### Work item
Resume the article on Sarina Condello's arts initiative for children, picking up after its final sentence.

### Text provided
T.O. resident educates children worldwide through arts initiative
Summerhill resident Sarina Condello travels the world through her Big Little Caravan of Joy arts-based initiative that brings educational programs to vulnerable, remote and orphaned children. The program’s impetus is to empower and engage children — using the arts (dance, drama, etc.) as a vehicle to do so.
 
Condello just returned from Burkina Faso in West Africa a little over a month ago but has travelled to Swaziland, Kenya, Uganda and seven First Nations communities in northern Canada this year alone. Condello has now educated 10,000 children throughout eight countries and 20 First Nations communities, and each child who has taken part in her program has received 20 to 40 hours of arts programming. 
 
The Big Little Caravan is still just a small grassroots initiative that fundraises to help bring its curriculum to children in need all over the world — a cause close to her heart. The team of four to 12 people also collaborates with a number of foundations such as Right To Play, a sports-based initiative, to pay for supplies and travels.
 
Her next big project in February will focus on training in-area leaders to effectively mobilize and galvanize children through the arts. According to Condello, by training and hiring regional artists, child care workers and teachers with a specialized arts-based curriculum, this dynamic program has empowered educators and children worldwide.

### Data below
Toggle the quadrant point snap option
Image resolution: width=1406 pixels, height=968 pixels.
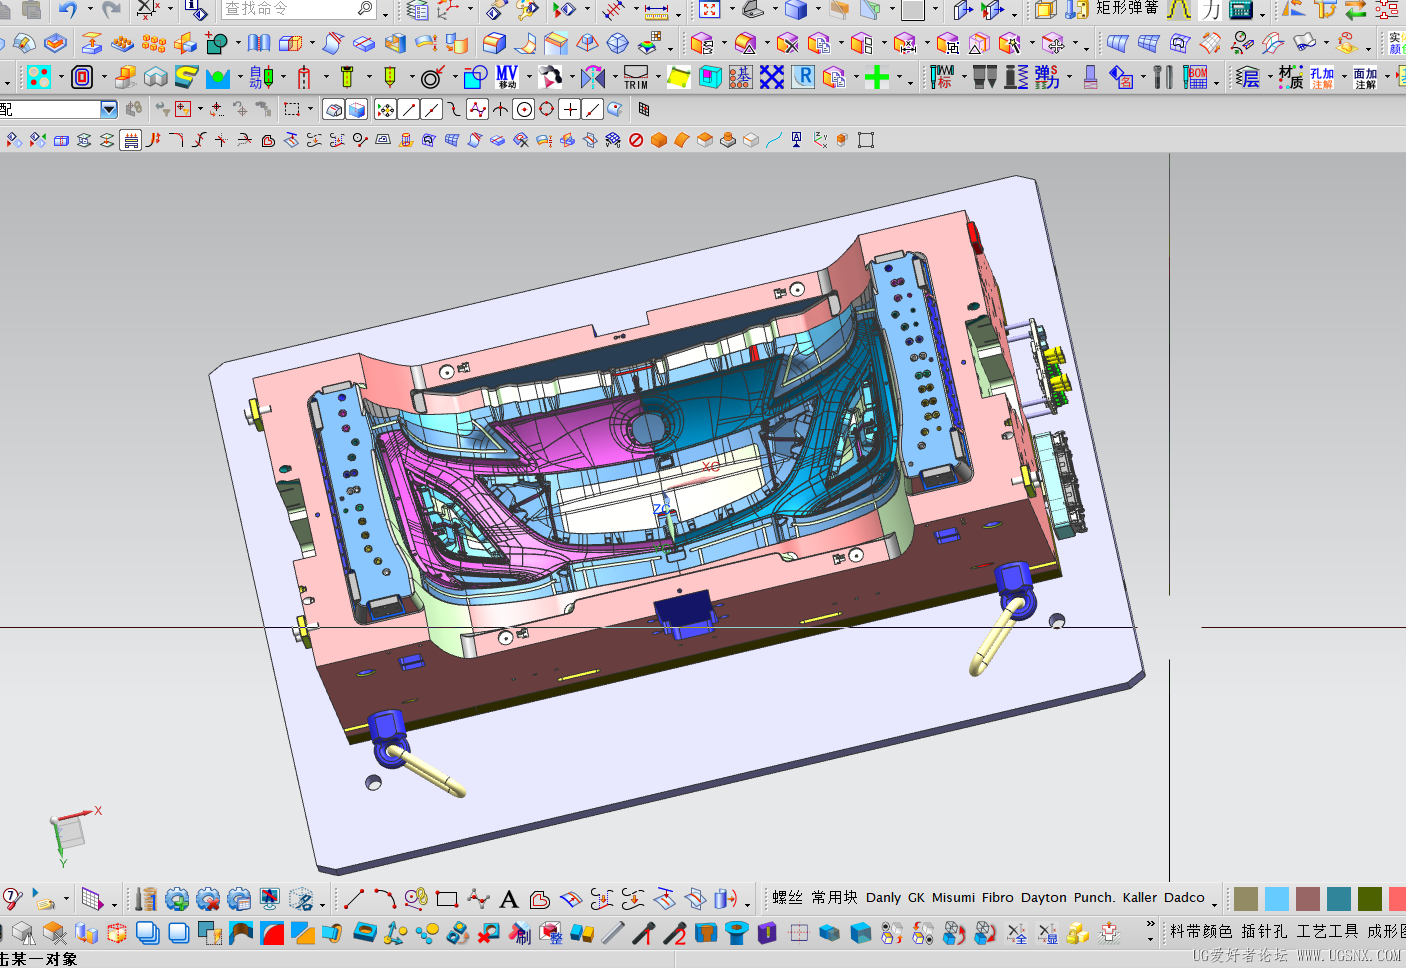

### Answer to the problem
 
“The training of these community mentors or leaders is where the sustainable aspect of these kinds of initiatives take hold,” she said.
 
Yet Condello is aware of the risks, especially with the Ebola virus epidemic currently in West Africa. 
 
“I weigh what’s exaggerated in the media,” she said, “and do the research before going into each area. But I also go into areas where [drug] addictions are high, as well as cases of HIV. I’ve travelled to places throughout South Africa that have the highest percentage of HIV cases in the world,” Condello admitted. “There is nothing glamorous about the kind of travel I do, at all.”
 
But Condello says she feels a strong sense of inner satisfaction when she sees how happy and engaged the children become during the program. 
 
“This kind of work changes you,” said Condello, “it’s stops being about you and really gets you to focus on the children and what they get out of it.”